Scientists in Denmark have used artificial intelligence (AI) to resolve a key challenge in crystal-structure determination for the first time, and have made the system freely available for other researchers to use. The University of Copenhagen’s Anders Madsen and his colleagues have developed a deep-learning system called PhAI that works out hard-to-determine information about the phase of x-rays that crystals have diffracted.
Madsen tells Chemistry World that PhAI can solve the so-called ‘phase problem’ with lower-quality data than is needed for other methods and quickly arrives at high quality solutions. ‘We really get an almost perfect prediction,’ Madsen says.

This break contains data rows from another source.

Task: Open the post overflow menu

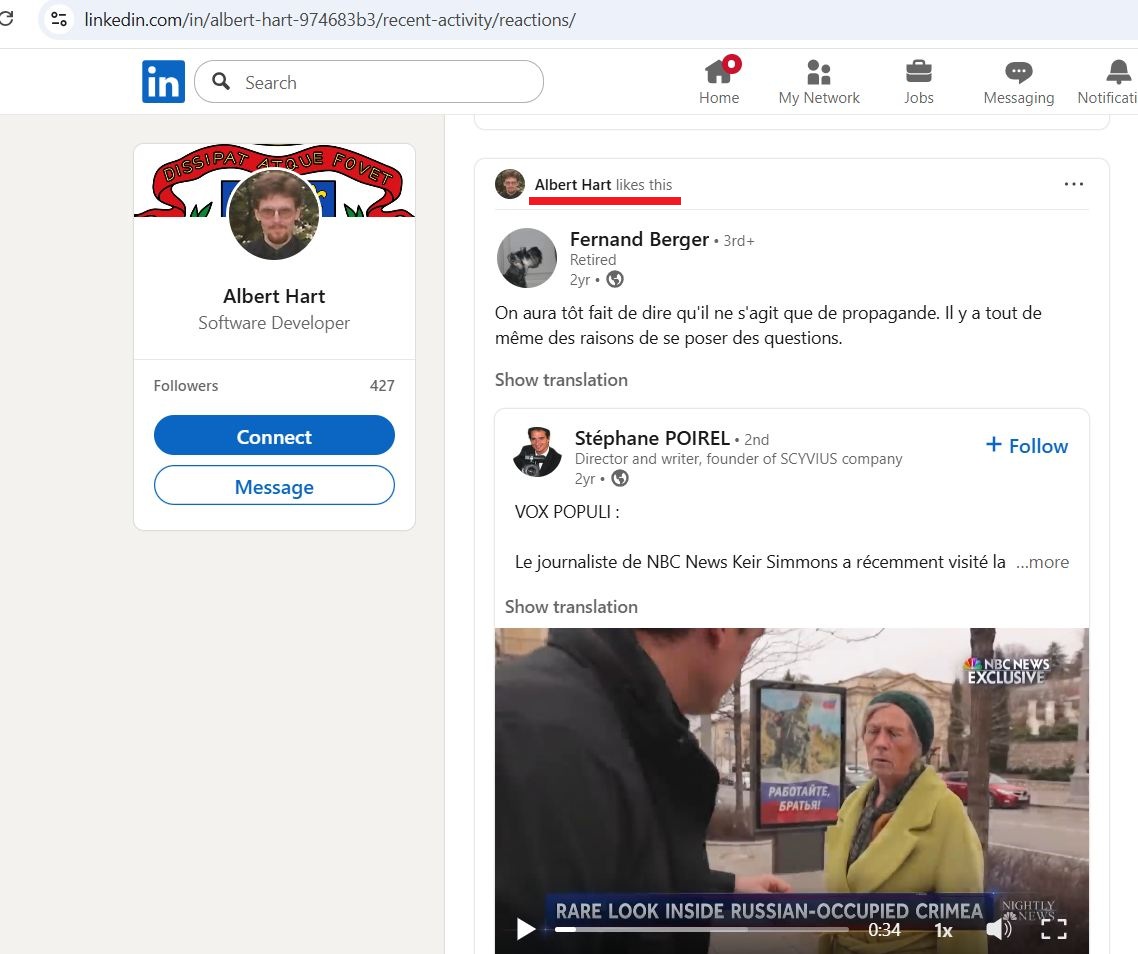Action: pos(1074,184)
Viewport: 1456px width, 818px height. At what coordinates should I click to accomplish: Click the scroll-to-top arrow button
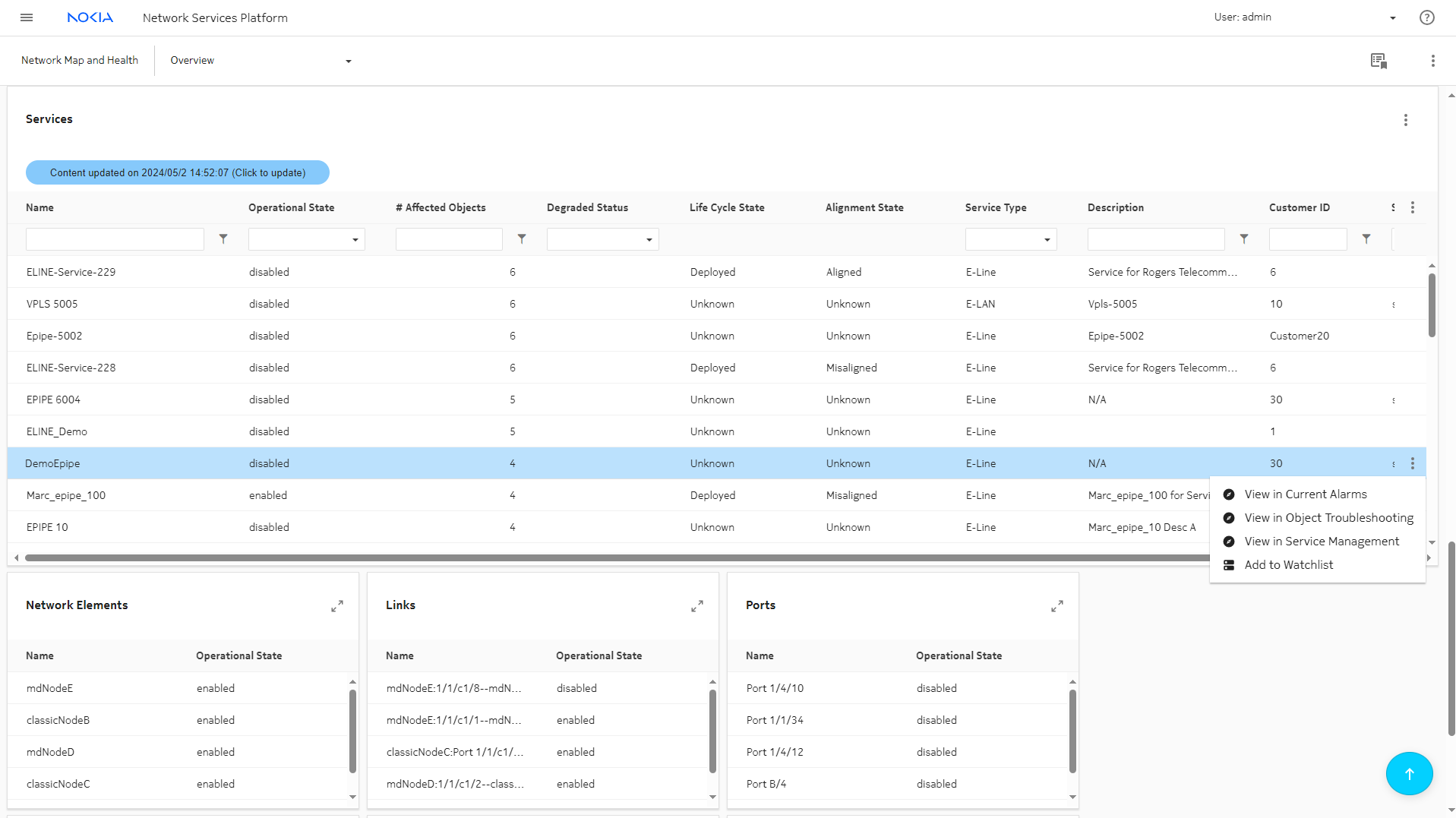point(1409,773)
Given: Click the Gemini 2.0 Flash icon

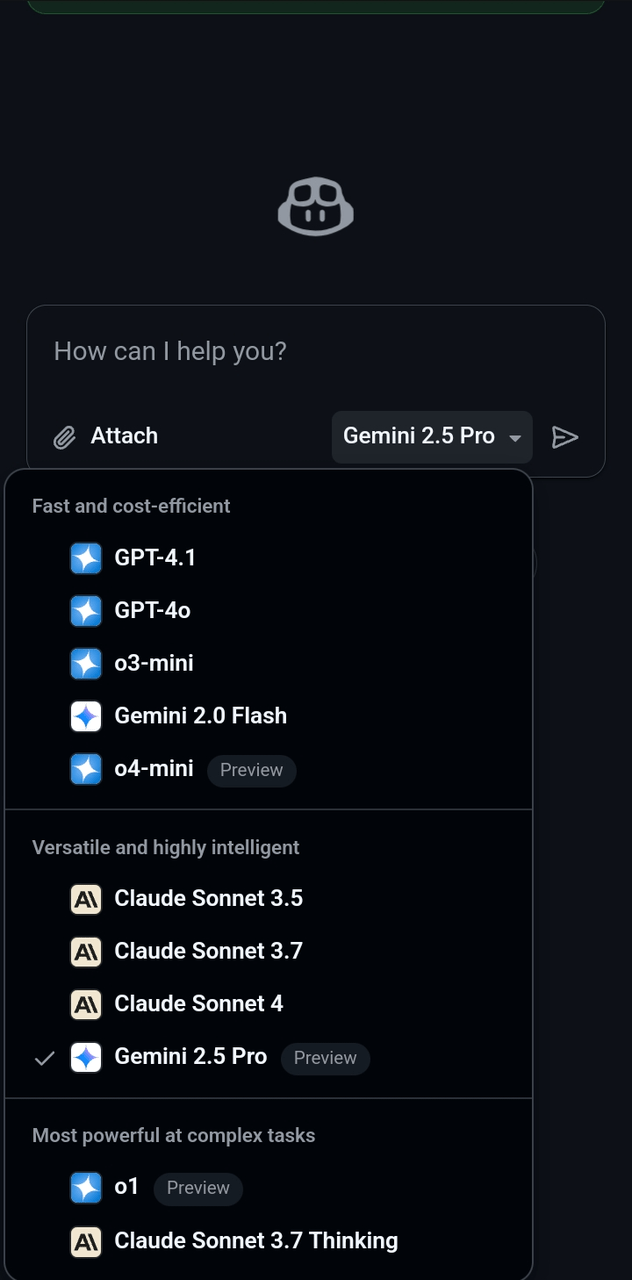Looking at the screenshot, I should click(86, 716).
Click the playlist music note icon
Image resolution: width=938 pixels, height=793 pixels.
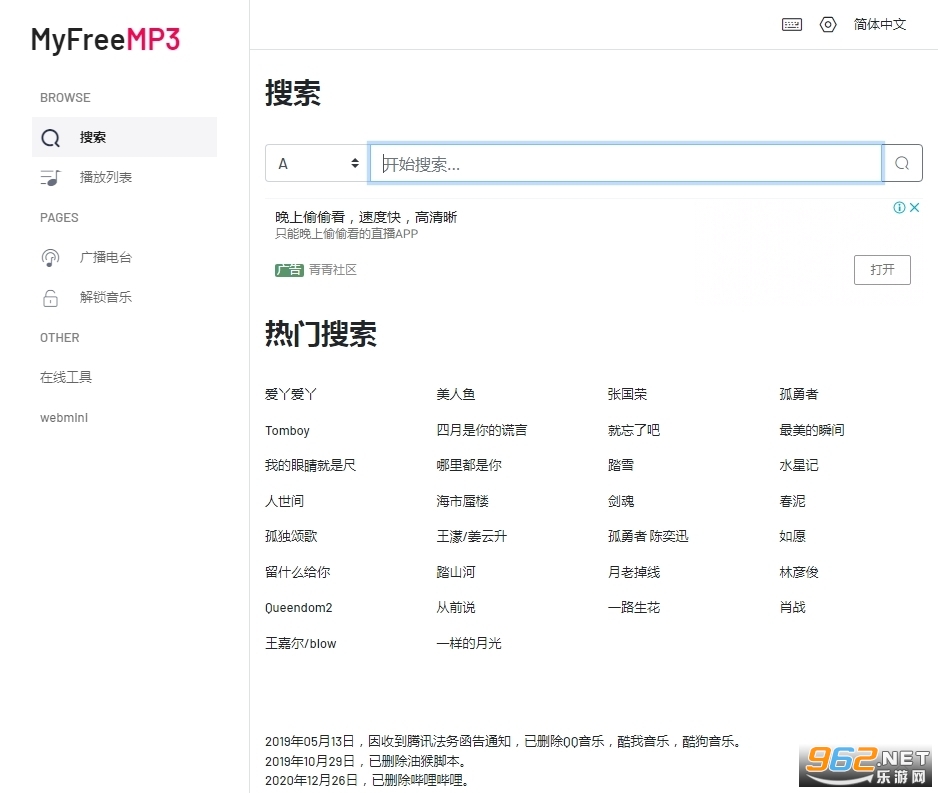pos(50,178)
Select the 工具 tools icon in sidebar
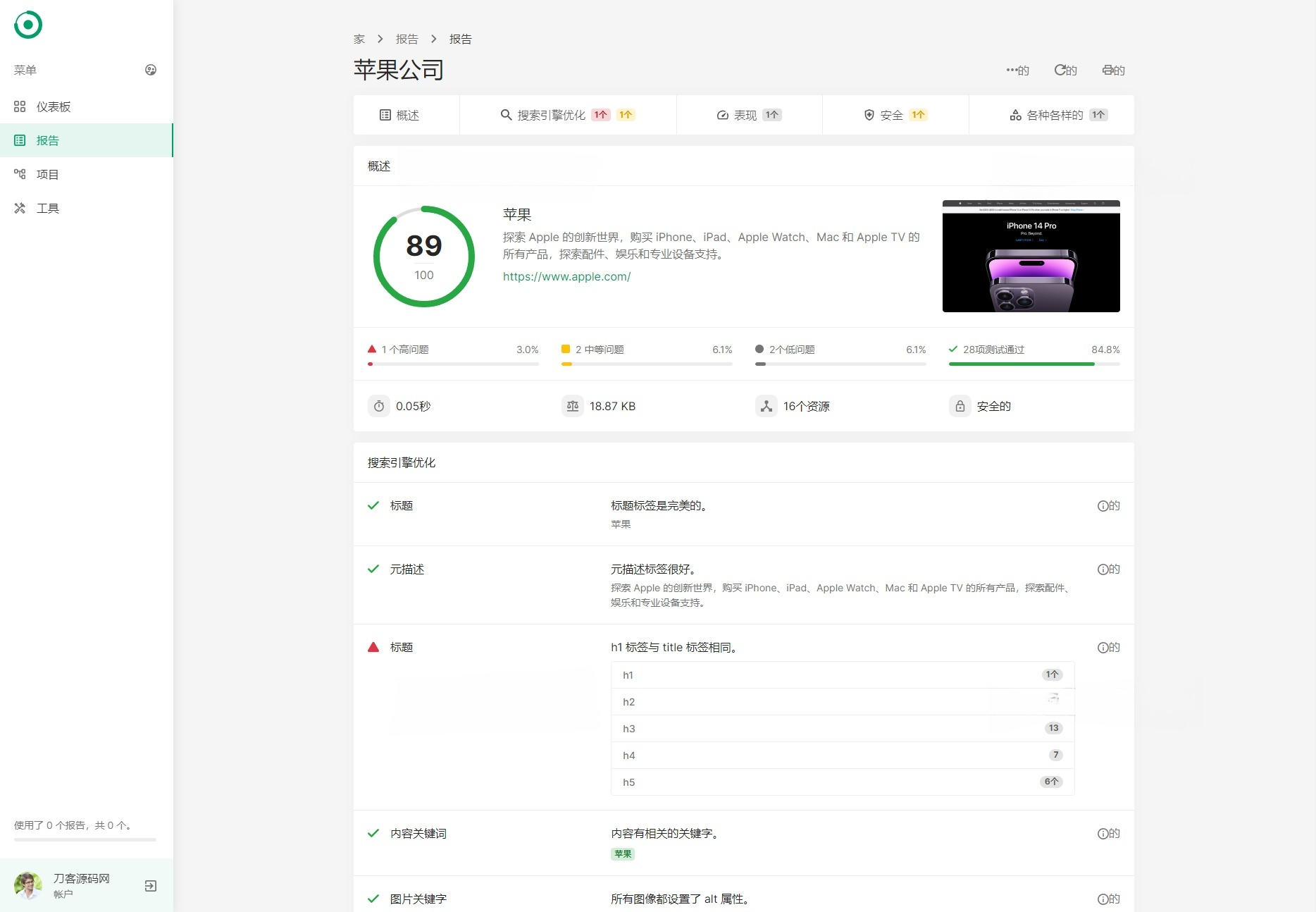This screenshot has height=912, width=1316. tap(20, 207)
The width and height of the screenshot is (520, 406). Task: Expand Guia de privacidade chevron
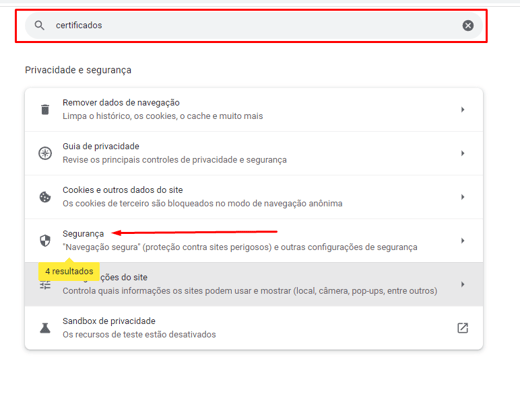coord(462,153)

Crystallography involves firing x-rays at solid chemical substances and collecting information on how they bounce off the clouds of electrons around each atom. Working backwards mathematically from these diffraction patterns creates a structural map of the substance in a crystal. Experiments provide information on one key property of a scattered x-ray’s waveform, its amplitude. However, scientists must puzzle out another key property they need to build the map: its phase.
Previous non-AI approaches to solving that problem use large amounts of measured x-ray diffraction data to infer what phase a wave is most likely to take. Madsen and his colleagues realised that deep learning is perfectly suited to building systems on large amounts of data like this. That’s because such systems are based on neural networks trained on massive datasets that then make inferences based on the patterns they’ve learned from those datasets.
PhAI is pronounced like the Greek letter phi that represents a wave’s phase in mathematical equations. The Copenhagen researchers trained it with an artificial dataset by simulating millions of crystal structures and their x-ray patterns. This is possible because it’s straightforward to accurately compute x-ray patterns of known structures, but hard to determine unknown structures from measured x-ray patterns. The inputs to and outputs from the AI are matrices of numbers including the amplitude and phase of each diffracted x-ray.
One more step
After training, the researchers could feed real data into PhAI, using a random number in place of the unknown x-ray phase. The system is designed to reinput and reprocess preceding output data until it reaches a stable estimate. However usually the first output is ‘very close to being a final set of phases’, says Madsen.
Existing phase determination methods require diffraction data with a resolution of 1.2Å, equivalent to detecting individual atoms. PhAI could solve the phase problem in about 80% of cases with lower resolution data of 2Å. This can be obtained with much less data, just 10 to 20% of that needed for higher resolution methods.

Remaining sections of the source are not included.